The formula is A = (R((1+ i)^n -1))/i
R is the regular payments
i is the interest
n is the number of compounding periods
Determine the amount of each ordinary simple annuity.
A) $650 deposited every 6 months for 8 years at 9% per year compounded semi-annually.
B) $375 deposited every month for 6 years at 5.9% per year compounded monthly
CAN SOMEONE HELP ME GET STARTED ON THESE QUESTIONS? I started it but I was getting different answers from the textbook.
Um, I guess plug in the numbers into the formula? I mean, I don't really get your problem.
I’m getting different answers
To determine the amount of each ordinary simple annuity, we can use the formula:
A = (R((1+ i)^n -1))/i
Let's start by calculating the amount for question A:
A) $650 deposited every 6 months for 8 years at 9% per year compounded semi-annually.
In this case:
R = $650 (the regular payment)
i = 9%/2 (since it is compounded semi-annually, we divide the annual interest rate by 2)
n = 8 years * 2 (since it is compounded semi-annually, we multiply the number of years by 2 as there are two compounding periods per year)

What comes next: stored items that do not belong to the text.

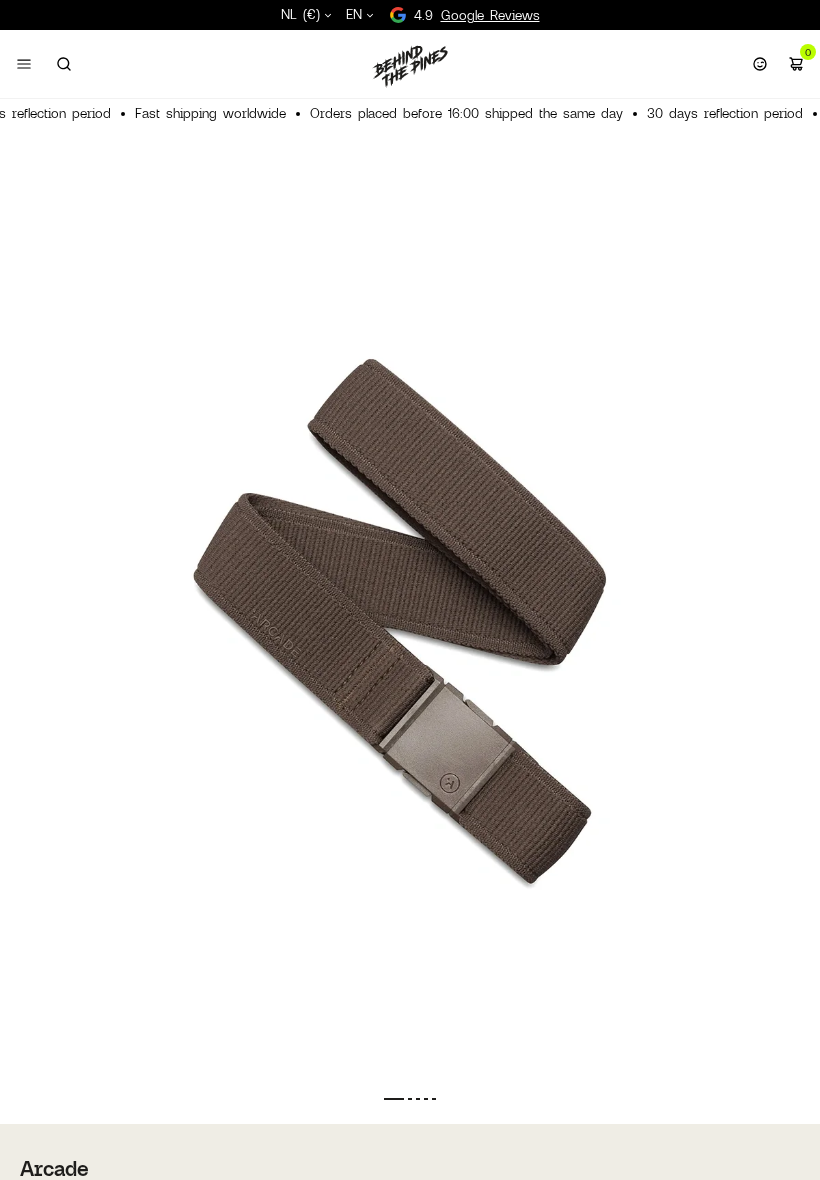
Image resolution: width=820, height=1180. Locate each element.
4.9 (477, 15)
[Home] (410, 66)
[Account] (760, 64)
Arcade (54, 1168)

Now, let's plug in the values into the formula and solve for A:
A = (650 * ((1 + (9%/2))^(8*2) - 1)) / (9%/2)
Simplifying the equation further:
A = (650 * ((1 + 0.045)^(16) - 1)) / (0.045)
Using a calculator or spreadsheet, we can find the value of A to be approximately $7,556.09.
Now, let's move on to question B:
B) $375 deposited every month for 6 years at 5.9% per year compounded monthly.
In this case:
R = $375 (the regular payment)
i = 5.9%/12 (since it is compounded monthly, we divide the annual interest rate by 12)
n = 6 years * 12 (since it is compounded monthly, we multiply the number of years by 12 as there are twelve compounding periods per year)
Now, let's plug in the values into the formula and solve for A:
A = (375 * ((1 + (5.9%/12))^ (6*12) - 1)) / (5.9%/12)
Simplifying the equation further:
A = (375 * ((1 + 0.00492)^(72) - 1)) / (0.00492)
Using a calculator or spreadsheet, we can find the value of A to be approximately $28,872.11.
Make sure to double-check the calculations and ensure that the values you used for R, i, and n are accurate, as discrepancies may lead to different answers from the textbook.